Surgical knot tying is one of the most fundamental and important procedures in surgery, and a high-quality knot can significantly benefit the postoperative recovery of the patient. However, a longtime operation may easily cause fatigue to surgeons, especially during the tedious wound closure task. In this paper, we present a vision-based method to automate the suture thread grasping, which is a sub-task in surgical knot tying and an intermediate step between the stitching and looping manipulations. To achieve this goal, the acquisition of a suture's three-dimensional (3D) information is critical. Towards this objective, we adopt a transfer-learning strategy first to fine-tune a pre-trained model by learning the information from large legacy surgical data and images obtained by the on-site equipment.

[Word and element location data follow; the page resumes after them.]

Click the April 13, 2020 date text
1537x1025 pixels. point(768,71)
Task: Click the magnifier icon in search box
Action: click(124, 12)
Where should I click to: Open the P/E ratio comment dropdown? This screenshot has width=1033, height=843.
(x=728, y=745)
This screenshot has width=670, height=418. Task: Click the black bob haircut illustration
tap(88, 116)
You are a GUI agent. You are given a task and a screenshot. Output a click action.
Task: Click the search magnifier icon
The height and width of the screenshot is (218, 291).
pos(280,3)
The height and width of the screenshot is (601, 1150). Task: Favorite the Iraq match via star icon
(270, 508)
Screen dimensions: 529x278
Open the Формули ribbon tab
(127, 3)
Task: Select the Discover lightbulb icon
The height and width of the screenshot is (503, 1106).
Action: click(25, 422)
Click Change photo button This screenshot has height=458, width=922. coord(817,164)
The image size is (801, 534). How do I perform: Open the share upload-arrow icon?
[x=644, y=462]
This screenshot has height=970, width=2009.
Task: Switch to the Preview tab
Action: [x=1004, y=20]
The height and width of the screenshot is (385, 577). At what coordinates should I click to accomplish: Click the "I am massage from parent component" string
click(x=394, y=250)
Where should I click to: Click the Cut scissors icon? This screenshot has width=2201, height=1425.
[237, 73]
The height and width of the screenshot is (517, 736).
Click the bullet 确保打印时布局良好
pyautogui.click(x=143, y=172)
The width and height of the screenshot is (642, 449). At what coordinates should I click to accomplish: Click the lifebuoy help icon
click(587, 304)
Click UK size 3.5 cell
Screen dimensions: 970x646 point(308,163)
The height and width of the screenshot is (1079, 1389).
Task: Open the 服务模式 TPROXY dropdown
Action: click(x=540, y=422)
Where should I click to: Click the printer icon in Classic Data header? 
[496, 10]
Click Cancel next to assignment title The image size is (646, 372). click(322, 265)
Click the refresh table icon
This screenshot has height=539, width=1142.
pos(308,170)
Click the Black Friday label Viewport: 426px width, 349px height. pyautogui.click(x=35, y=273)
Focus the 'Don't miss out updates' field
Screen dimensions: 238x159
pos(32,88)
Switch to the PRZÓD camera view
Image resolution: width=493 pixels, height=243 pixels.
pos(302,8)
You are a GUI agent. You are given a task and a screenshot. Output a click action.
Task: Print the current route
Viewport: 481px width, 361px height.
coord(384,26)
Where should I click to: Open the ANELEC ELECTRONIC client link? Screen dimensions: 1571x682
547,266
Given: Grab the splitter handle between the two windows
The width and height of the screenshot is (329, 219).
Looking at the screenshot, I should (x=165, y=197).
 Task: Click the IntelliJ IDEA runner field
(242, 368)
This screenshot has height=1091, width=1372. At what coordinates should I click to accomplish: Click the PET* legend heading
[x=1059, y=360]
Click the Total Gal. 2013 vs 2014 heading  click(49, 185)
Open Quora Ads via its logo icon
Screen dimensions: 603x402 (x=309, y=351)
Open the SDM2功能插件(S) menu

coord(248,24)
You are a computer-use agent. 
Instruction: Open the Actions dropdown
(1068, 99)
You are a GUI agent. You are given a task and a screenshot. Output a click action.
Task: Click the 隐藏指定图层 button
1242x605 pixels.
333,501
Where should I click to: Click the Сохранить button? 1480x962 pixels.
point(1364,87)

Thus, a robust suture segmentation can be achieved regardless of inherent environment noises. We further leverage a searching strategy with termination policies for a suture's sequence inference based on the analysis of multiple topologies. Exact results of the pixel-level sequence along a suture can be obtained, and they can be further applied for a 3D shape reconstruction using our optimized shortest path approach. The grasping point considering the suturing criterion can be ultimately acquired. Experiments regarding the suture 2D segmentation and ordering sequence inference under environmental noises were extensively evaluated. Results related to the automated grasping operation were demonstrated by simulations in V-REP and by robot experiments using Universal Robot (UR) together with the da Vinci Research Kit (dVRK) adopting our learning-driven framework.